AIM OF THE TASK: Read the listing below and copy out each line where the word "settings" occurs.

Segment Open

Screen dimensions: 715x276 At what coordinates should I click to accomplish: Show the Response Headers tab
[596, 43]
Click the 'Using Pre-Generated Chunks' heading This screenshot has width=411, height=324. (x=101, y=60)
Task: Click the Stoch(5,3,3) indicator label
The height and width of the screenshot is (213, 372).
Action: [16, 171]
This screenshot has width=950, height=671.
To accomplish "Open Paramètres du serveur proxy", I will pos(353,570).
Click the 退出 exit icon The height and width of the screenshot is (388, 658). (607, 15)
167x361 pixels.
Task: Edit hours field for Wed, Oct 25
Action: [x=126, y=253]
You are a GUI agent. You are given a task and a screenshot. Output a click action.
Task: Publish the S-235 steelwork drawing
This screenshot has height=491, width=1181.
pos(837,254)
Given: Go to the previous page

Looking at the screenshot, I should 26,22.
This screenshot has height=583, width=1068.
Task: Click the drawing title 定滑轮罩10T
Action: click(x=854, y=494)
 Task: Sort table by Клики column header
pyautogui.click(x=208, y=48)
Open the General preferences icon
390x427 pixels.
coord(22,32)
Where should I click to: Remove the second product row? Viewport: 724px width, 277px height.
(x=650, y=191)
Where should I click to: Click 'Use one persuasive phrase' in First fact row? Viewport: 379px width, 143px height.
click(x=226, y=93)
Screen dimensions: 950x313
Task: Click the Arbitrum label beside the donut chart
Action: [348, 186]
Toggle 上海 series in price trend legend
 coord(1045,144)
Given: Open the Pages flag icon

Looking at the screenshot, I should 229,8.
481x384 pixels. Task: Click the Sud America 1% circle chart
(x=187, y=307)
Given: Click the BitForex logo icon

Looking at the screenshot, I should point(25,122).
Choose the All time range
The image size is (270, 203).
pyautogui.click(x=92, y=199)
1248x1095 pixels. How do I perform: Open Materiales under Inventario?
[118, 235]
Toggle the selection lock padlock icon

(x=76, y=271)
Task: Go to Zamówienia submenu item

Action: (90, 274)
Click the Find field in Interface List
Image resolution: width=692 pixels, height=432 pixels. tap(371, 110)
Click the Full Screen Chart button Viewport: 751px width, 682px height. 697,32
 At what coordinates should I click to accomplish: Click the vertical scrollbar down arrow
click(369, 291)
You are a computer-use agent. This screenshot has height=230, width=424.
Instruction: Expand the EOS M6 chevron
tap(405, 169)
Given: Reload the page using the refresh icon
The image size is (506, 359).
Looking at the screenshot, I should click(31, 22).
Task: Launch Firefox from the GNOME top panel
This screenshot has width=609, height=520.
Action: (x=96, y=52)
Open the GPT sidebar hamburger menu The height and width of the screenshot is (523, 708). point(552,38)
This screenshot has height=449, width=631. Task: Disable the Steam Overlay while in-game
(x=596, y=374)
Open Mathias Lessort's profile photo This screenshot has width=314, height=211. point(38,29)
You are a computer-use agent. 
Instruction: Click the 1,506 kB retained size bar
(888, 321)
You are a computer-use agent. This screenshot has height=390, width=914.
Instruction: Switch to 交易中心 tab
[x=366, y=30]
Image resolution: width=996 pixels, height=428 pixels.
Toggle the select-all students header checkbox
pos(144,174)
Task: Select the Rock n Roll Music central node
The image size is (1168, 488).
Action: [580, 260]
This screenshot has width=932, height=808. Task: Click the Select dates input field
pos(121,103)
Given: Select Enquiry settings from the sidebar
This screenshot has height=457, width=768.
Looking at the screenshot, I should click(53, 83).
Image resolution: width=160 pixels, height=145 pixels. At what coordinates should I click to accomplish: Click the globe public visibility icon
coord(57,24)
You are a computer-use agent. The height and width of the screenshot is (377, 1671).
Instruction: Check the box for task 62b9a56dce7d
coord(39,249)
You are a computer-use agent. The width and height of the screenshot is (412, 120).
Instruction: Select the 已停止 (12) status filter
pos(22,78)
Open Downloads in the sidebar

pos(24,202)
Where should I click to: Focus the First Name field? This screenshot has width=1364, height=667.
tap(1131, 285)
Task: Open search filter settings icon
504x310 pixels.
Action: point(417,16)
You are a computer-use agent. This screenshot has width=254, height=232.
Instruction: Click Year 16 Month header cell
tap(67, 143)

Segment Closed

YOUR RESPONSE:
Given: Select Enquiry settings from the sidebar
Task: Open search filter settings icon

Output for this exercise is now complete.